What is needed.
Convert everything from the line containing "Given: Click green" down to the end of the rows into a Markdown table with the columns Number and Line, numbering each line and skipping blank ones. Leave the pictures out of your table.

The records.
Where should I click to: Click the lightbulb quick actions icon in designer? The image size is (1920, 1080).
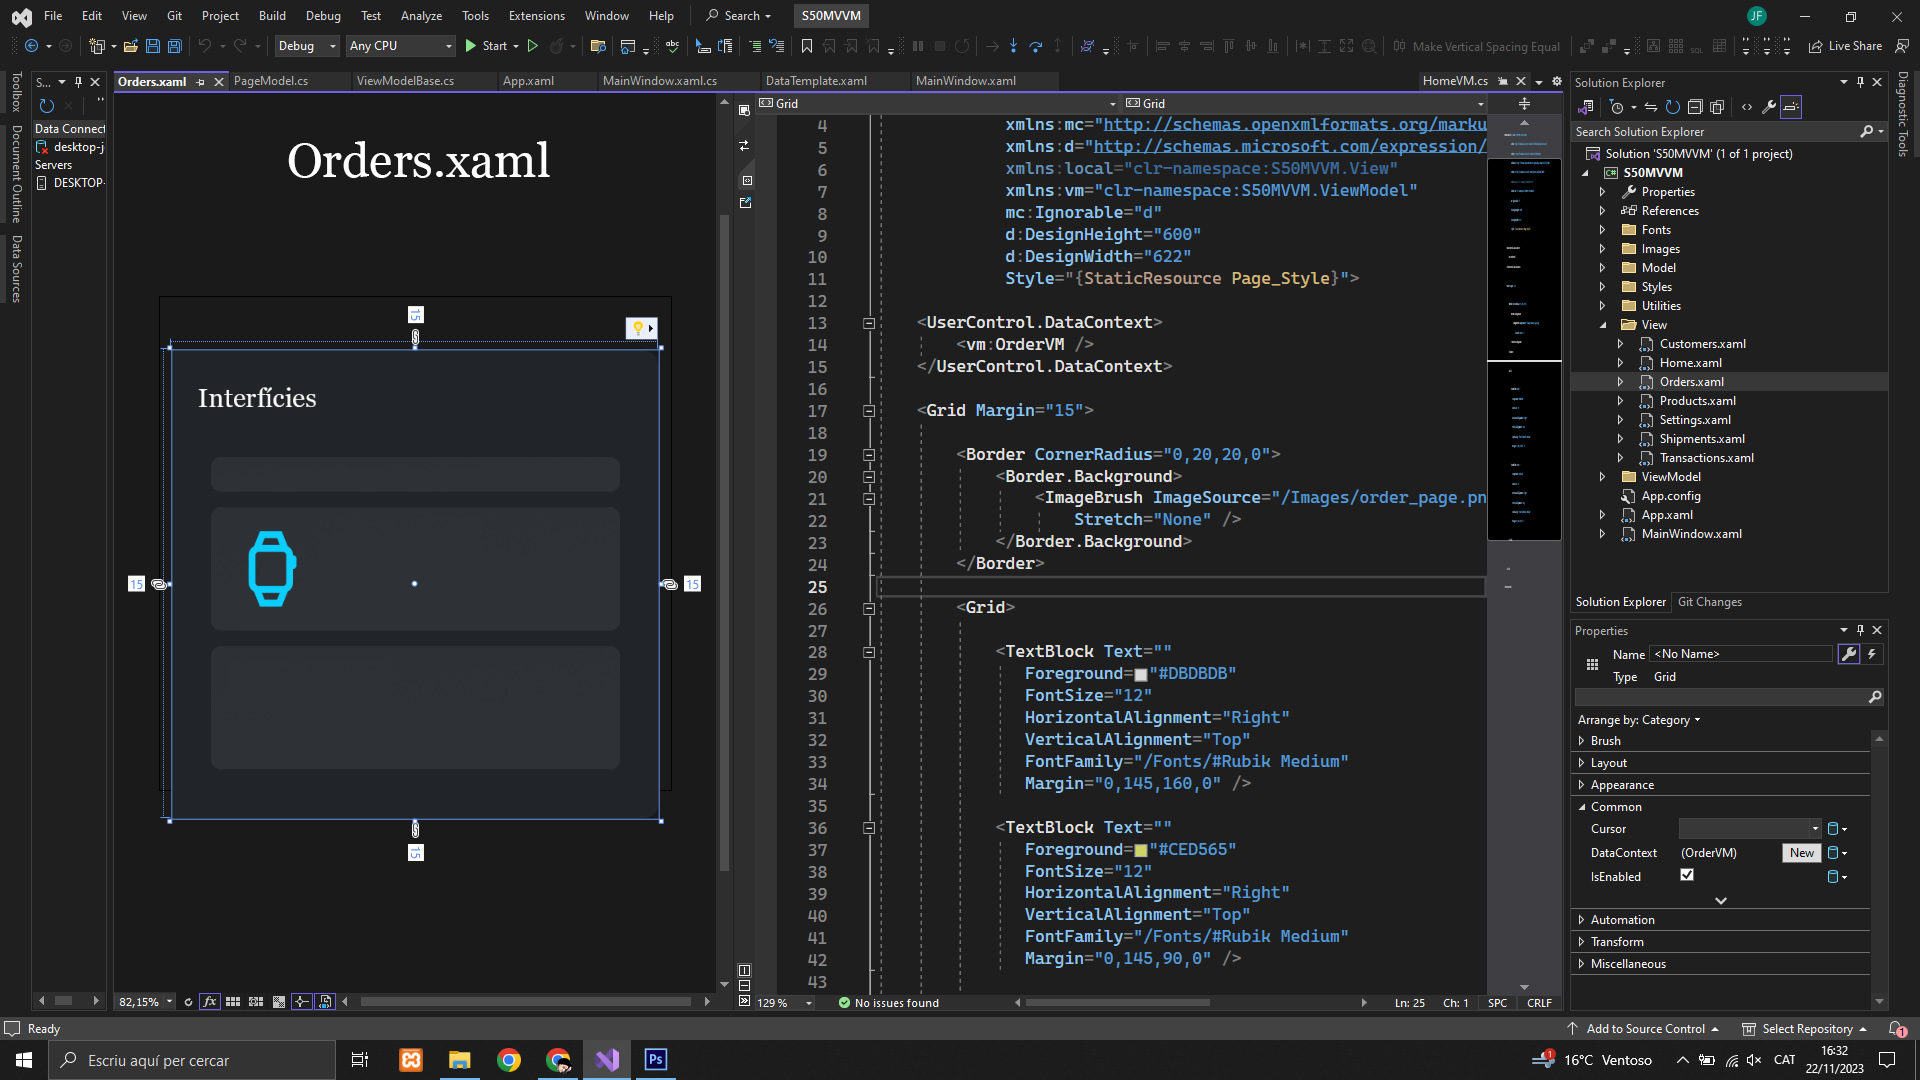coord(638,328)
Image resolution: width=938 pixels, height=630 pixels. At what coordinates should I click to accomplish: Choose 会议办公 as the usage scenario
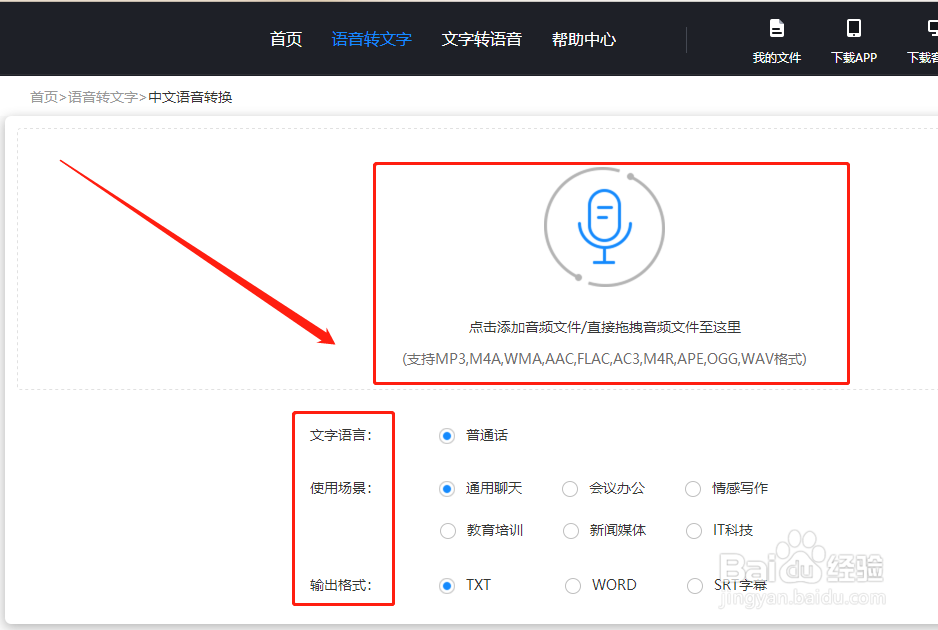tap(570, 489)
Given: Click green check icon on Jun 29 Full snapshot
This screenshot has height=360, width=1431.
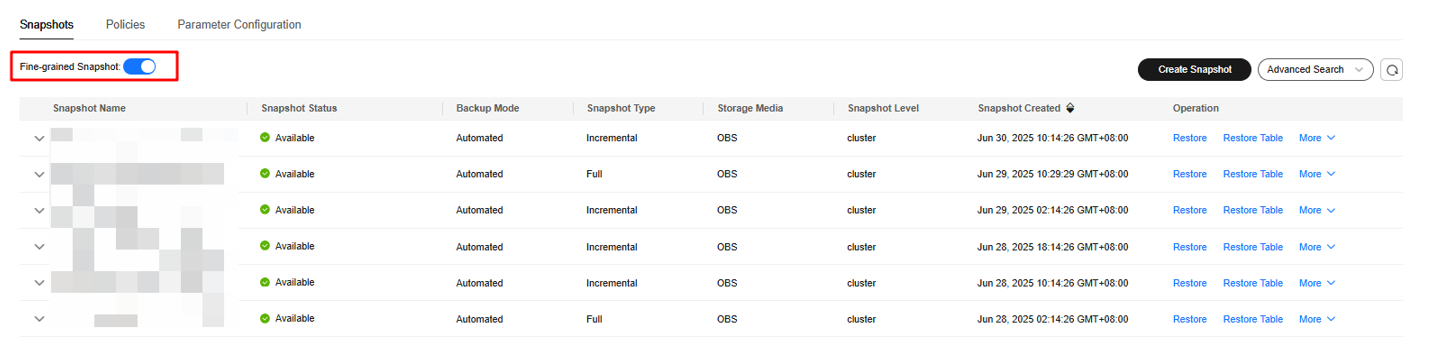Looking at the screenshot, I should point(265,174).

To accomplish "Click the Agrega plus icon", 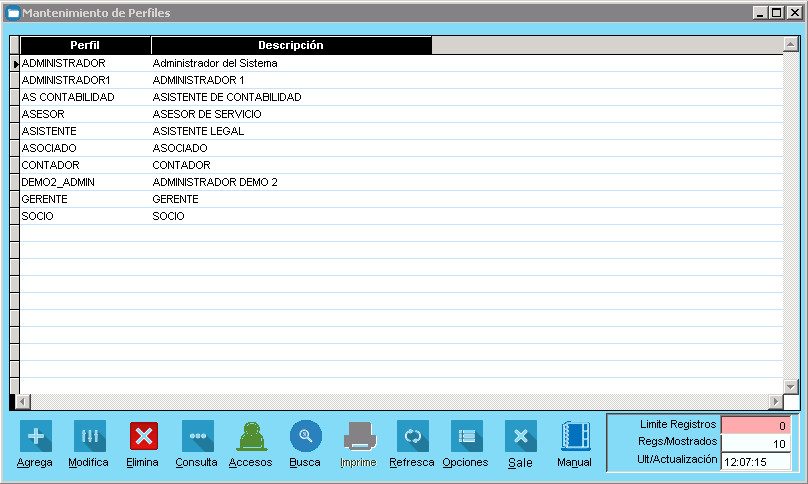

Reply to the exercise.
| Number | Line |
|---|---|
| 1 | Given: Click green check icon on Jun 29 Full snapshot |
| 2 | This screenshot has height=360, width=1431. |
| 3 | Looking at the screenshot, I should point(265,174). |
| 4 | To accomplish "Click the Agrega plus icon",  |